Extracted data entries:
%%

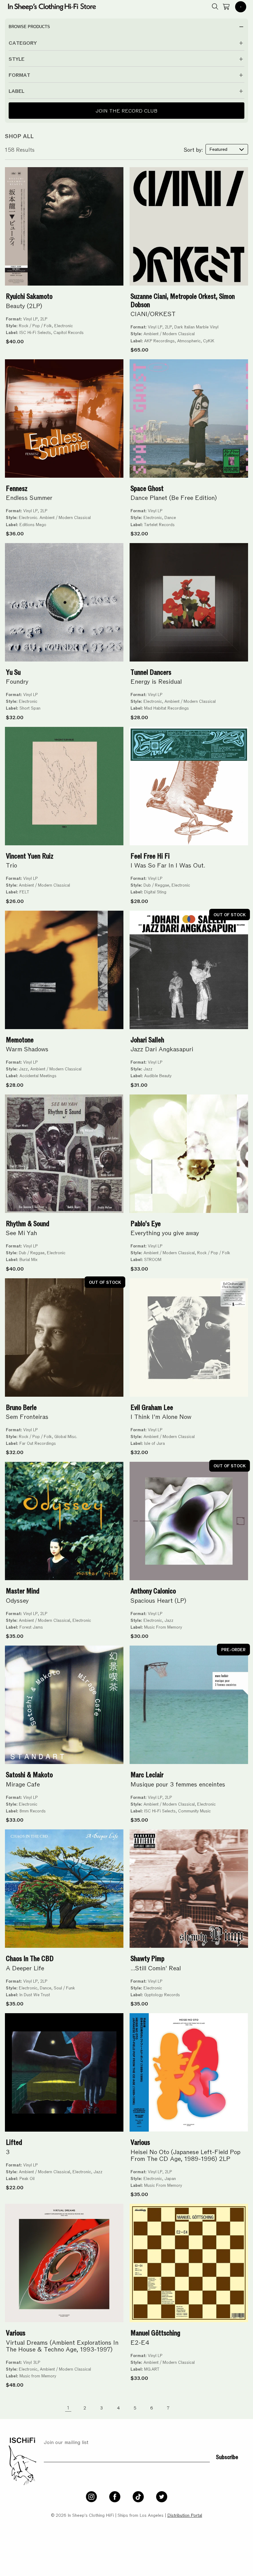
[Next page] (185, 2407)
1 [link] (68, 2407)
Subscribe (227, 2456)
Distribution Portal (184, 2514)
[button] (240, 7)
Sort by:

%%

Keep every word of the data as it is when you write it out, but drop the pictures.

Response area.
[Next page] (185, 2407)
1 [link] (68, 2407)
Subscribe (227, 2456)
Distribution Portal (184, 2514)
[button] (240, 7)
Sort by:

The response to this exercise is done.